## DESCRIPTION OF THE TASK:
Reproduce the data below verbatim, line for line, omitting every image.

--- --- ---

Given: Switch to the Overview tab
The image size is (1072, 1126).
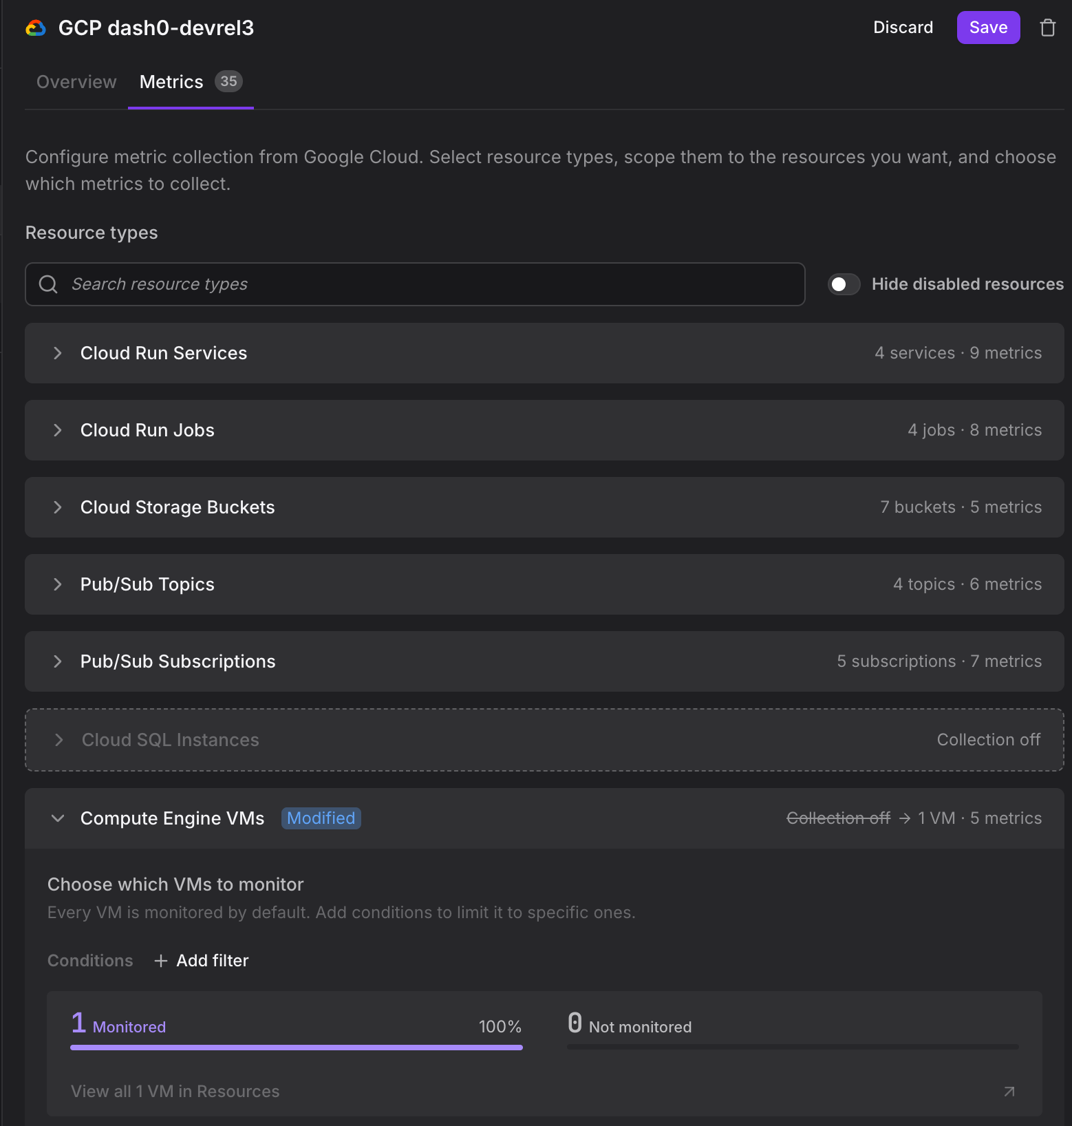Looking at the screenshot, I should 76,82.

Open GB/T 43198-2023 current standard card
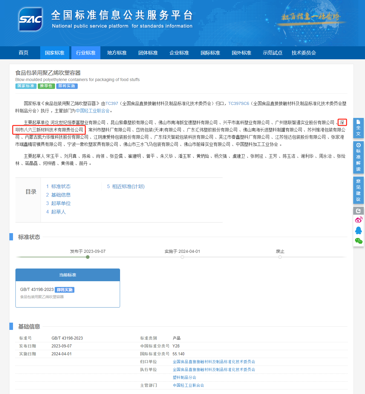coord(68,288)
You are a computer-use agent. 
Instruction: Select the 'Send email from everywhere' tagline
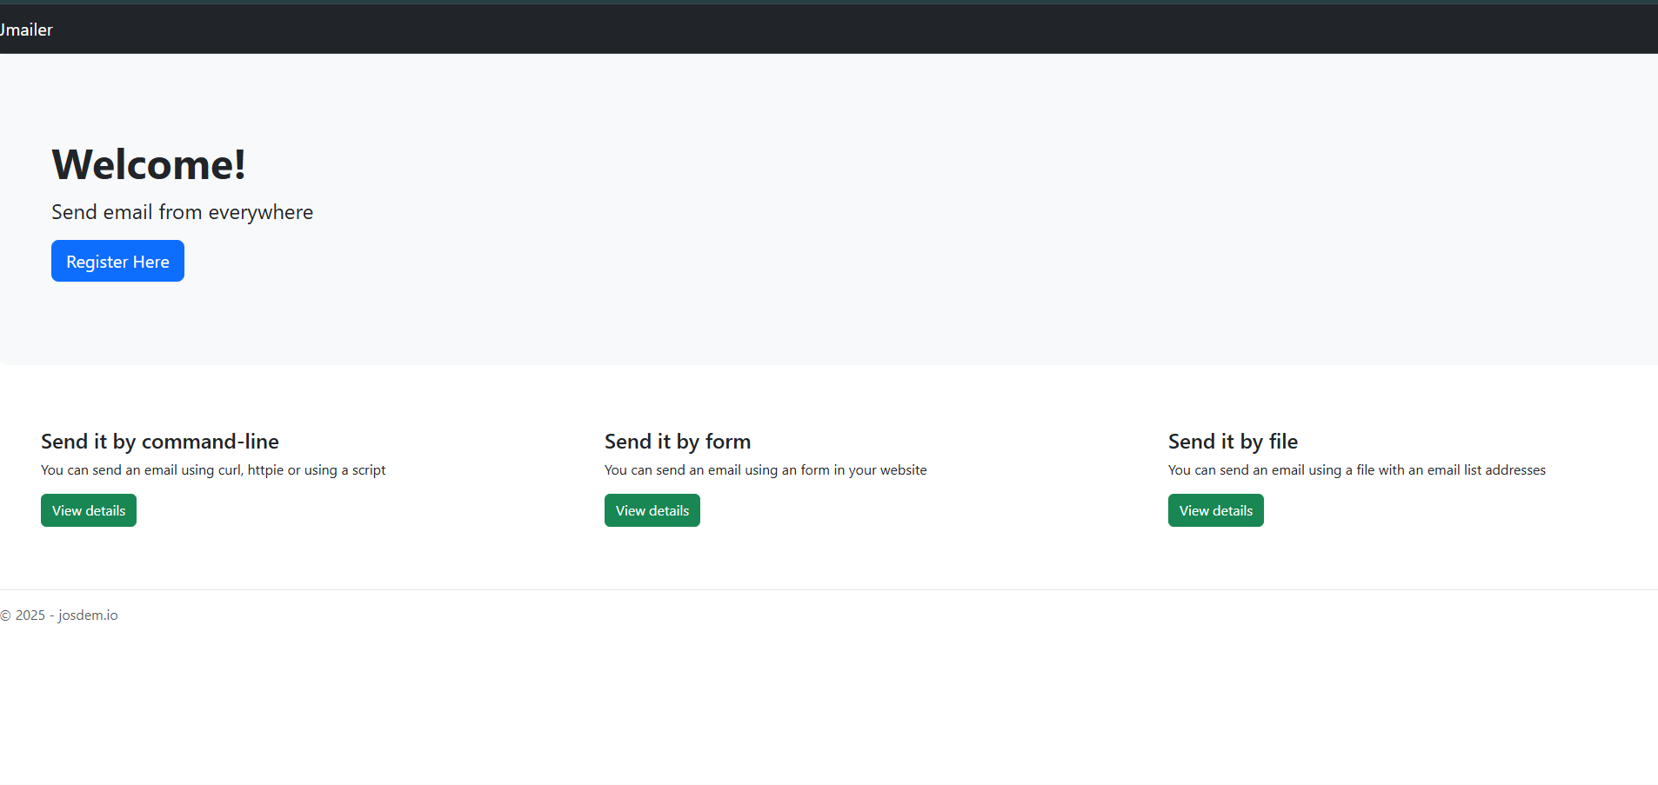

--- --- ---

## WRITTEN ANSWER:
Given: Switch to the Overview tab
The image size is (1072, 1126).
Looking at the screenshot, I should 76,82.

Open GB/T 43198-2023 current standard card
coord(68,288)
You are a computer-use agent. 
Instruction: Select the 'Send email from everywhere' tagline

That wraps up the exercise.